Nothing but the lines from the one containing "Task: Click the" through the one containing "Image resolution: width=1274", both included, should be given again, each exactly as written below.

═════ Data records

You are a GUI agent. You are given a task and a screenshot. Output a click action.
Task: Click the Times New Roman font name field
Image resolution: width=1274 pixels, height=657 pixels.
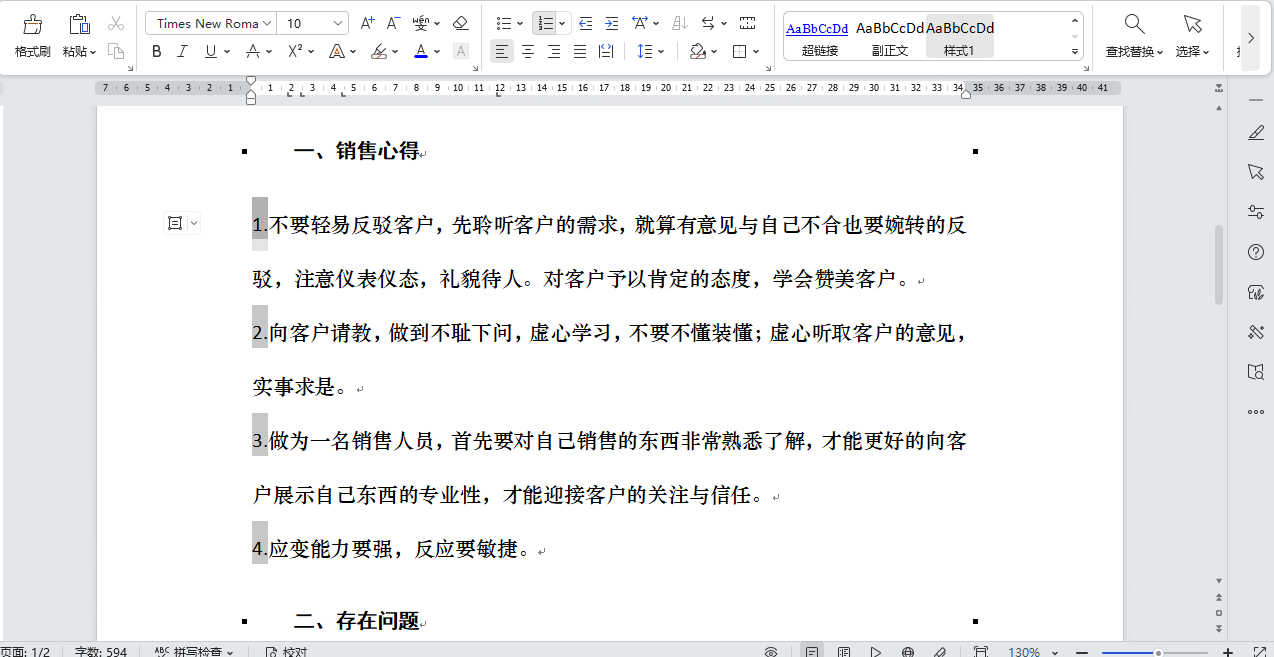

══════════
═════ Data records

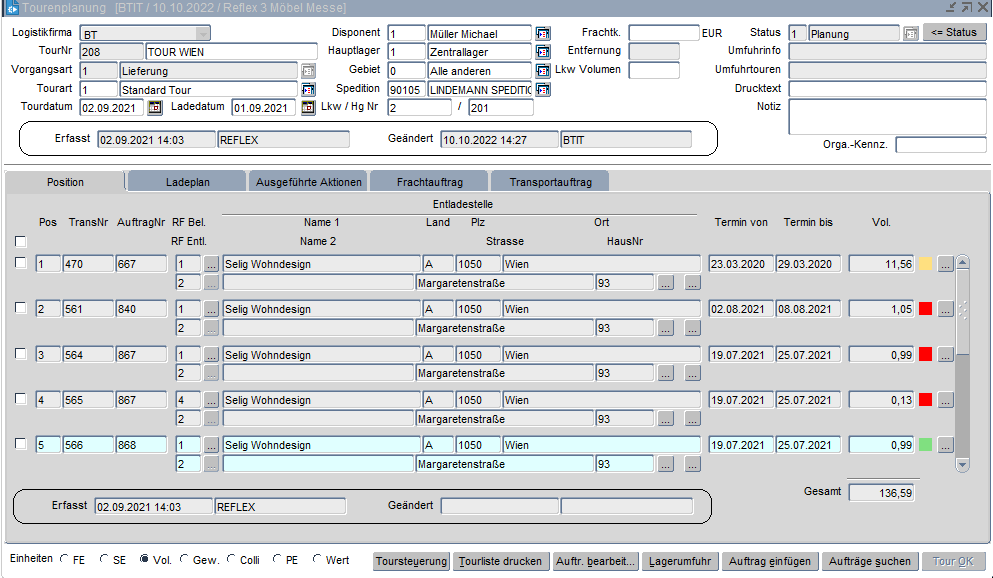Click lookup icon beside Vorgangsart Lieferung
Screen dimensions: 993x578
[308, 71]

══════════
═════ Data records

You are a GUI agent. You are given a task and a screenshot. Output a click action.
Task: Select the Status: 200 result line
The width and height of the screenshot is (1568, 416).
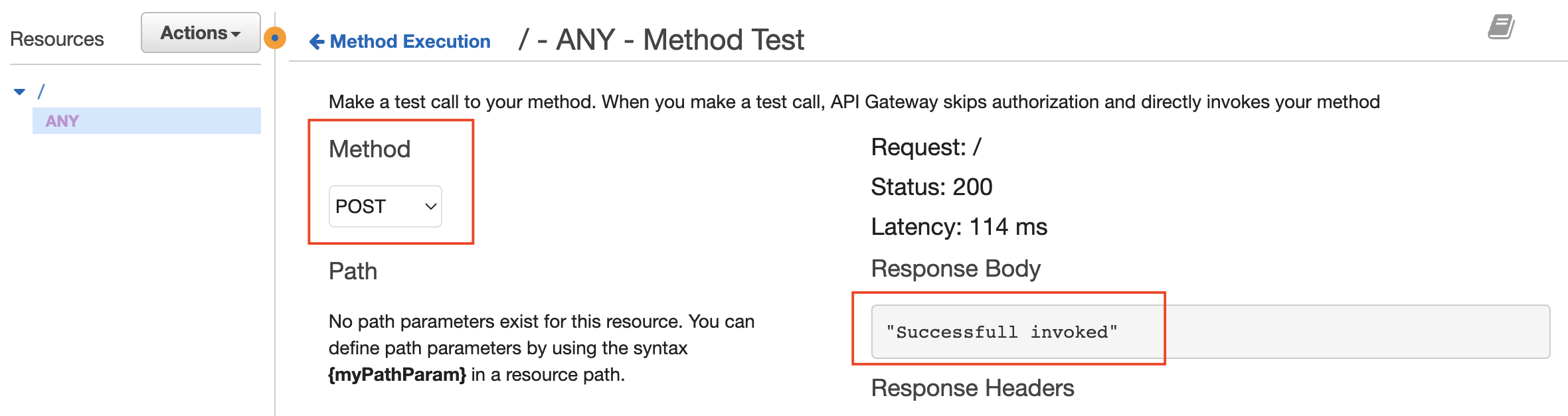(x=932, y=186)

══════════

__Problem solution__
Task: Click the Times New Roman font name field
Image resolution: width=1274 pixels, height=657 pixels.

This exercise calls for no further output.